Material for this exercise =

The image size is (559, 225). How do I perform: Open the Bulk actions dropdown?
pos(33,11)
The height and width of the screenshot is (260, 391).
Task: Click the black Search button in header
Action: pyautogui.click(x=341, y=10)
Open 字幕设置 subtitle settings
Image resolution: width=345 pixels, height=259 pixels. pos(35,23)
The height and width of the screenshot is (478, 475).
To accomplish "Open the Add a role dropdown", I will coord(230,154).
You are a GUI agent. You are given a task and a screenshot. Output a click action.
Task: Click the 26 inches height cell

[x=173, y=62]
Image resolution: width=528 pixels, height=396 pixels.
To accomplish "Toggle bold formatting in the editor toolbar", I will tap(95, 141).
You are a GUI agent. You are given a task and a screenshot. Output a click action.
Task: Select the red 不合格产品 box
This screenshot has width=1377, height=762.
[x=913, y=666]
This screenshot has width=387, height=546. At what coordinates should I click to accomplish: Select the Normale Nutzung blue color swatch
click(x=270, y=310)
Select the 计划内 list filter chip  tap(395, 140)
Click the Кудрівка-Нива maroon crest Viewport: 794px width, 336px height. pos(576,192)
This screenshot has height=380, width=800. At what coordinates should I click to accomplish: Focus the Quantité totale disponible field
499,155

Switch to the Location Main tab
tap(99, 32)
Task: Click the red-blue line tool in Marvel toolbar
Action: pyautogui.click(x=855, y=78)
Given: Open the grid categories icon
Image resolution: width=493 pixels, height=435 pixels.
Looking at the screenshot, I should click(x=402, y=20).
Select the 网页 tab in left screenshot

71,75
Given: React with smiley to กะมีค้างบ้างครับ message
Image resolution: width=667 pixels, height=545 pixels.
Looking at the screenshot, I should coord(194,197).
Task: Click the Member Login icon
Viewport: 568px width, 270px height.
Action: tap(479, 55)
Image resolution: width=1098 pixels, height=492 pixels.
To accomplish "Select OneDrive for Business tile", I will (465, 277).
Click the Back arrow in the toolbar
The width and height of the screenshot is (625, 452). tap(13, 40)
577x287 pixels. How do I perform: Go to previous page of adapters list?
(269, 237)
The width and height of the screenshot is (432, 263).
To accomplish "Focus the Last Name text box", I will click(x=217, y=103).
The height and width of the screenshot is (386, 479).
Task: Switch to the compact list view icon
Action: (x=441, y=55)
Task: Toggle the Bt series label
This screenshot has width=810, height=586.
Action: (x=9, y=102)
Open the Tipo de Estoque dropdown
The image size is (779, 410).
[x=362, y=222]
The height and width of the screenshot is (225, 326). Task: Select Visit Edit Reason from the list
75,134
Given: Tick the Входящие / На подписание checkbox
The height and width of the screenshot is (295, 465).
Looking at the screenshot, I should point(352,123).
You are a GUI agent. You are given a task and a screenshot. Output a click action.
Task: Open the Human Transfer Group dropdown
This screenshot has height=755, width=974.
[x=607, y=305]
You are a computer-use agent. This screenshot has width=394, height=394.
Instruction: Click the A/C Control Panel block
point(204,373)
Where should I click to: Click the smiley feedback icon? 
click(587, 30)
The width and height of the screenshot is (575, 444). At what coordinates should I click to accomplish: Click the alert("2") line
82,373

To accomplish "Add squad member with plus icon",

What is asked =
Rewrite all the rows above, changing "GUI agent" to "screen agent" everywhere it appears and keeping every other character the same.

Response =
The image size is (559, 225). How do I perform: Open the Bulk actions dropdown?
pos(33,11)
The height and width of the screenshot is (260, 391).
Task: Click the black Search button in header
Action: pyautogui.click(x=341, y=10)
Open 字幕设置 subtitle settings
Image resolution: width=345 pixels, height=259 pixels. pos(35,23)
The height and width of the screenshot is (478, 475).
To accomplish "Open the Add a role dropdown", I will coord(230,154).
You are a screen agent. You are given a task and a screenshot. Output a click action.
Task: Click the 26 inches height cell

[x=173, y=62]
Image resolution: width=528 pixels, height=396 pixels.
To accomplish "Toggle bold formatting in the editor toolbar", I will tap(95, 141).
You are a screen agent. You are given a task and a screenshot. Output a click action.
Task: Select the red 不合格产品 box
This screenshot has width=1377, height=762.
[x=913, y=666]
This screenshot has width=387, height=546. At what coordinates should I click to accomplish: Select the Normale Nutzung blue color swatch
click(x=270, y=310)
Select the 计划内 list filter chip  tap(395, 140)
Click the Кудрівка-Нива maroon crest Viewport: 794px width, 336px height. pos(576,192)
This screenshot has height=380, width=800. At what coordinates should I click to accomplish: Focus the Quantité totale disponible field
499,155

Switch to the Location Main tab
tap(99, 32)
Task: Click the red-blue line tool in Marvel toolbar
Action: pyautogui.click(x=855, y=78)
Given: Open the grid categories icon
Image resolution: width=493 pixels, height=435 pixels.
Looking at the screenshot, I should click(x=402, y=20).
Select the 网页 tab in left screenshot

71,75
Given: React with smiley to กะมีค้างบ้างครับ message
Image resolution: width=667 pixels, height=545 pixels.
Looking at the screenshot, I should coord(194,197).
Task: Click the Member Login icon
Viewport: 568px width, 270px height.
Action: tap(479, 55)
Image resolution: width=1098 pixels, height=492 pixels.
To accomplish "Select OneDrive for Business tile", I will (465, 277).
Click the Back arrow in the toolbar
The width and height of the screenshot is (625, 452). tap(13, 40)
577x287 pixels. How do I perform: Go to previous page of adapters list?
(269, 237)
The width and height of the screenshot is (432, 263).
To accomplish "Focus the Last Name text box", I will click(x=217, y=103).
The height and width of the screenshot is (386, 479).
Task: Switch to the compact list view icon
Action: (x=441, y=55)
Task: Toggle the Bt series label
This screenshot has width=810, height=586.
Action: (x=9, y=102)
Open the Tipo de Estoque dropdown
The image size is (779, 410).
[x=362, y=222]
The height and width of the screenshot is (225, 326). Task: Select Visit Edit Reason from the list
75,134
Given: Tick the Входящие / На подписание checkbox
The height and width of the screenshot is (295, 465).
Looking at the screenshot, I should point(352,123).
You are a screen agent. You are given a task and a screenshot. Output a click action.
Task: Open the Human Transfer Group dropdown
This screenshot has height=755, width=974.
[x=607, y=305]
You are a computer-use agent. This screenshot has width=394, height=394.
Instruction: Click the A/C Control Panel block
point(204,373)
Where should I click to: Click the smiley feedback icon? 
click(587, 30)
The width and height of the screenshot is (575, 444). At what coordinates should I click to accomplish: Click the alert("2") line
82,373

To accomplish "Add squad member with plus icon",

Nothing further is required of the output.